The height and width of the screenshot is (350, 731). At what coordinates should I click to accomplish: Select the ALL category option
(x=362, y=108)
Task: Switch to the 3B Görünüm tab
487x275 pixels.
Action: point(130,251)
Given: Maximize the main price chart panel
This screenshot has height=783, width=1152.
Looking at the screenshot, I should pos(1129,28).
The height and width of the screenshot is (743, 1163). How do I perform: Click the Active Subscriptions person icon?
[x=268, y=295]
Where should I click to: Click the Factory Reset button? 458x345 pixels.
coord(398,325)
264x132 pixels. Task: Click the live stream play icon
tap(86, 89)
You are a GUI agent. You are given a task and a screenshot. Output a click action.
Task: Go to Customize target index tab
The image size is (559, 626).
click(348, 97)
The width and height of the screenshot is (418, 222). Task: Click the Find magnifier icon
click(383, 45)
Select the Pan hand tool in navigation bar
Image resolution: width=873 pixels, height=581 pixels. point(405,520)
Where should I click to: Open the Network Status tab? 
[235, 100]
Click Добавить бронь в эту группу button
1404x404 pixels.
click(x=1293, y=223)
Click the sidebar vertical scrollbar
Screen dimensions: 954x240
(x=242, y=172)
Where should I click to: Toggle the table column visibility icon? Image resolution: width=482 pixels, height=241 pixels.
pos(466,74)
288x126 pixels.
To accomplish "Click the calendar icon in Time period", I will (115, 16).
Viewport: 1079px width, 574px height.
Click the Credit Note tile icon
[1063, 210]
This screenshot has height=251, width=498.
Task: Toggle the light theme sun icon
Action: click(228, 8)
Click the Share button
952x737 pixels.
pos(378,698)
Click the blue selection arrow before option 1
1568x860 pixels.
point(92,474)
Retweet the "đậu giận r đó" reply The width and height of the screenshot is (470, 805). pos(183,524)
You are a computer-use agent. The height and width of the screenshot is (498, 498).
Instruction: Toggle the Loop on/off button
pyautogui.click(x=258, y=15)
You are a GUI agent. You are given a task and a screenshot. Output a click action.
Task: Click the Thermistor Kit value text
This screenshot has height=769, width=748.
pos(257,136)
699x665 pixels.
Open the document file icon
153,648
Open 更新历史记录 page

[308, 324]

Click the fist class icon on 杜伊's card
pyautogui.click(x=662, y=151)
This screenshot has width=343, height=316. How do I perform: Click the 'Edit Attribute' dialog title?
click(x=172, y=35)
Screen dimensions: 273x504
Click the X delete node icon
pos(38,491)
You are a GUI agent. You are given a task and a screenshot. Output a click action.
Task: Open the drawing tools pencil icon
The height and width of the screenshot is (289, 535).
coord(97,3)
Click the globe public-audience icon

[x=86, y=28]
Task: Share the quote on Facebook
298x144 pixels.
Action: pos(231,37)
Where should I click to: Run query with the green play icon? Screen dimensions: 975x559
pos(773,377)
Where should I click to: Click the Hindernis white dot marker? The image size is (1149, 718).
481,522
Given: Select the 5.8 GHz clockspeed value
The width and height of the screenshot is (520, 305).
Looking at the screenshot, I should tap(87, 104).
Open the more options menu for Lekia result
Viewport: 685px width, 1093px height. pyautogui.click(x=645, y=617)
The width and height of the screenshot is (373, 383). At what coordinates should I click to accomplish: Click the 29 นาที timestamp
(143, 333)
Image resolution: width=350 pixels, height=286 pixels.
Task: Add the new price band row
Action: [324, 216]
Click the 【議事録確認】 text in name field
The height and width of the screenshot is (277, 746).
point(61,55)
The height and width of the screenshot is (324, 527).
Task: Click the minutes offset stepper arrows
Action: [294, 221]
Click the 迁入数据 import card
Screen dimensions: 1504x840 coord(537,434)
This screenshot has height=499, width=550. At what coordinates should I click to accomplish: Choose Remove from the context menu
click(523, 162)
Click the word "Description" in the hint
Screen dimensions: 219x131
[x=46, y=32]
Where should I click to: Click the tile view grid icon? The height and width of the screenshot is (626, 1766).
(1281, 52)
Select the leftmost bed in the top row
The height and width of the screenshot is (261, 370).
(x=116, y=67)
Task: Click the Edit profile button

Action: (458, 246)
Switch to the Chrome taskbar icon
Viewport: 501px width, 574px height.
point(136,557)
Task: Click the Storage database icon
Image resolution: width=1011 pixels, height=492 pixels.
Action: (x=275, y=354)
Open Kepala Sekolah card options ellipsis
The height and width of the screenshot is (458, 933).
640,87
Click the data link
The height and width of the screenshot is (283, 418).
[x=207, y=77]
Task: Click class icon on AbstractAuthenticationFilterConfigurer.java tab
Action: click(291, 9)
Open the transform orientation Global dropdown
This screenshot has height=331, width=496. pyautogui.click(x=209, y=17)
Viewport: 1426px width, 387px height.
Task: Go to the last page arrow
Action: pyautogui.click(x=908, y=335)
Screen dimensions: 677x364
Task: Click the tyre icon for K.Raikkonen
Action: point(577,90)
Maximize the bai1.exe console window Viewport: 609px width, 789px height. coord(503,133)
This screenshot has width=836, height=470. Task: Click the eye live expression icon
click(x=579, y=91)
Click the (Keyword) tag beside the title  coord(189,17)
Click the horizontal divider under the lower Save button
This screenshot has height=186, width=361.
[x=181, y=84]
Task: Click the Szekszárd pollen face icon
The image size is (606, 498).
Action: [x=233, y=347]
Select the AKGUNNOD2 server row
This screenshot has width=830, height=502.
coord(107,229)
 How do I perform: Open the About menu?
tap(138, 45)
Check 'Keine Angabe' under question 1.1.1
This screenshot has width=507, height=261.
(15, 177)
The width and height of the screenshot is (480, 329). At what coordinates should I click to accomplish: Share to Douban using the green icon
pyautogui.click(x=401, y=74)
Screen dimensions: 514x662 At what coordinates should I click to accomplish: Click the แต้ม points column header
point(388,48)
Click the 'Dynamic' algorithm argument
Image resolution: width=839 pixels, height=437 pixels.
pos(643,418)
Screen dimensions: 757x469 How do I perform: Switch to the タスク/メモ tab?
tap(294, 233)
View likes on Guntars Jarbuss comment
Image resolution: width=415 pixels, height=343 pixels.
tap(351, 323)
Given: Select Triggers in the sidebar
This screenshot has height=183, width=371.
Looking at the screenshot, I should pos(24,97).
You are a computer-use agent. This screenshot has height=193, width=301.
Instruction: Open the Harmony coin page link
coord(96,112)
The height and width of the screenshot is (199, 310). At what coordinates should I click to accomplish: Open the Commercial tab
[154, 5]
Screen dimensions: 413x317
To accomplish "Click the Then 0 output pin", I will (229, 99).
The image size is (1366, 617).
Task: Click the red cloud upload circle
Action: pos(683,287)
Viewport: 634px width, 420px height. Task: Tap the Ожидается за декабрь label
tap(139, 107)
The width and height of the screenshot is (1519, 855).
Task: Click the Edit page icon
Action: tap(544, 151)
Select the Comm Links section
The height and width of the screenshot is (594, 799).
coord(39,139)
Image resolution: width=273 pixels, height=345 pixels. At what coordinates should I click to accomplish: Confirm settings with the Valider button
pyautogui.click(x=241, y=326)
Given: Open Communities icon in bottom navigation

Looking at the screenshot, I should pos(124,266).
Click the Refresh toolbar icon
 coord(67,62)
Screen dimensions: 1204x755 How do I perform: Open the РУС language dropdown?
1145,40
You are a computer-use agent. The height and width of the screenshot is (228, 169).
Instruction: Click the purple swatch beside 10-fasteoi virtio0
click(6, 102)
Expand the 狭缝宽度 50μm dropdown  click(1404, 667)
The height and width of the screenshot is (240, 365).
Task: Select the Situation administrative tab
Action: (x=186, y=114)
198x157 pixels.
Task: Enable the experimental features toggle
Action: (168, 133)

*Task instructions*. Collect the lines of the records that include the string "value".

*Task output*.
Task: Click the Thermistor Kit value text
Given: Select the 5.8 GHz clockspeed value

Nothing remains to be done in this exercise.